There’s a small group of industries with a primary income of gold. But for most people, the income, the overwhelming majority of people, income is dollars. So if you have a dollar income, of course you have dollar expenses. You have to pay rent or mortgage. You have to pay for food and taxes and electricity and flat screen TVs and smartphones and all these other things. And so the only real choice that anybody has, unless they just want to speculate, right, I mean, you could trade your dollar income for gold or bitcoin or whatever in the hopes that it will go up in the days or weeks before you have a bill coming due. And if your speculation is right, then you get some free money. And if your speculation is wrong, you’re going to be crying. But for most people, you don’t really have a choice. If you have an income in dollars and you spend 90 percent of your income on expenses, the dollar income and the dollar expenses cancel each other out.
And there’s really only a choice and therefore only a debate over the last 10 percent. What would you put the last 10 percent into rather than your income itself, which you can’t.
John: You personally, Keith, is there a recommendation in terms of how much of one’s income should be dedicated to owning or saving in money?
Keith: So that is also a function of what return do you expect? So, if you buy gold, you’re basically saying I expect a zero or negative return in other investments as measured objectively, as measured in gold. And so I pose the following thought experiment. Suppose you buy a $100,000 worth of gold and Joe buys a $100,000 worth of gold and just holds it. And then 10 years later, it’s worth $200,000. The price of gold doubled.
And suppose Joe’s brother John, who didn’t buy gold, instead took investment risk and bought bought shares and maybe even traded it, trading market price risk and all these things. And then net of all taxes and net of all the time and energy and the sweat – when you’re trading it can be really nervous – net with all of that at the end of ten years is $200,000. They’re both on an equivalent basis, one with simply holding a lump of metal and the other one did all this work and put in all the stress and energy and everything else.
They both ended up with the same at the end. What does that really saying? It’s saying that the net return on investing was zero as measured in gold terms.
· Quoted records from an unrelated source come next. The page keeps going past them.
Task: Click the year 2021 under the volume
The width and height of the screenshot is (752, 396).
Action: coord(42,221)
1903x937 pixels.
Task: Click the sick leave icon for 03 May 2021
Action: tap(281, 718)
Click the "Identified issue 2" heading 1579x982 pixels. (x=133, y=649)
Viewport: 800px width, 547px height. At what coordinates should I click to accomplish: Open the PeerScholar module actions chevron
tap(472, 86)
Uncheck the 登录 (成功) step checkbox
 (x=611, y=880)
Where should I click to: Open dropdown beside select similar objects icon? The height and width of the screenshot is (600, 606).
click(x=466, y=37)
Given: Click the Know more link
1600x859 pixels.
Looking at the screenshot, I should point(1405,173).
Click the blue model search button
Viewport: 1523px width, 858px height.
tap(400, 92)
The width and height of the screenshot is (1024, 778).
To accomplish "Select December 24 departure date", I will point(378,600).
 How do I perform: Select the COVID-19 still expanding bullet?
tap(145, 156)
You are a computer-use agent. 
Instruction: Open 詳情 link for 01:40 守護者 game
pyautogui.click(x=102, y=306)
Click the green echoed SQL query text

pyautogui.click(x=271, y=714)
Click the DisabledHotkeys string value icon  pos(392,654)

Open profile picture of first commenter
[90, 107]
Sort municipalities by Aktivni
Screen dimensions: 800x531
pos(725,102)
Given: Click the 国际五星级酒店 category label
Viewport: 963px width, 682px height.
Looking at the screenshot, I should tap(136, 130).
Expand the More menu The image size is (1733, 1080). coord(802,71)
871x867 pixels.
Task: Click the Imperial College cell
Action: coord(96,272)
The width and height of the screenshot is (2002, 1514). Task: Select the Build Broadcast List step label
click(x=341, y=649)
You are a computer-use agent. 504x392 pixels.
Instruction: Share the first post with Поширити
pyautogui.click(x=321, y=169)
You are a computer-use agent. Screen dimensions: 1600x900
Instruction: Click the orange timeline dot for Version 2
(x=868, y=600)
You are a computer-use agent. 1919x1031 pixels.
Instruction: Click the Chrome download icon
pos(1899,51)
So if you think they net return on conventional investments is going to be zero or negative, then you should own gold. If you think the net return is going to be positive, then maybe you don’t own so much gold. But of course, the challenge is over any given period, it’s really hard to say whether the return is going to be negative or positive. And that’s why everybody should own at least some gold, because you don’t know that. You can only make your best guess.
And then tomorrow morning some crazy thing is going to happen and the government is going to do something completely stark raving insane. And you’re going to say, “Who in the world would ever have predicted that the government would declare X percentage of all the businesses and all the workers in the economy to be nonessential and lock them down?”
So if you had an investment in restaurants, retail, based on whatever the fundamentals might have looked like on March 11, 2020, by March 12, you got clobbered. Now, was that predictable beforehand? Well, maybe on March 11 it was predictable, but was that predictable on February 11? I don’t think so.
John: Right. Well, Keith, this has been a great discussion today. Appreciate your insights, as always. I’d like to thank you and our audience for joining us on the Gold Exchange.